• **THE EXERCISE**
Present every line of the records below as a numbered list, omitting blank lines.

Dataset rows

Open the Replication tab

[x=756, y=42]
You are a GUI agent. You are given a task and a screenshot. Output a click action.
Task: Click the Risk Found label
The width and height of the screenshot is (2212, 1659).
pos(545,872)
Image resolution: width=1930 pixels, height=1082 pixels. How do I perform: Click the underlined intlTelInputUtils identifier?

• **ANSWER IN FULL**
1. Open the Replication tab
2. [x=756, y=42]
3. You are a GUI agent. You are given a task and a screenshot. Output a click action.
4. Task: Click the Risk Found label
5. The width and height of the screenshot is (2212, 1659).
6. pos(545,872)
7. Image resolution: width=1930 pixels, height=1082 pixels. How do I perform: Click the underlined intlTelInputUtils identifier?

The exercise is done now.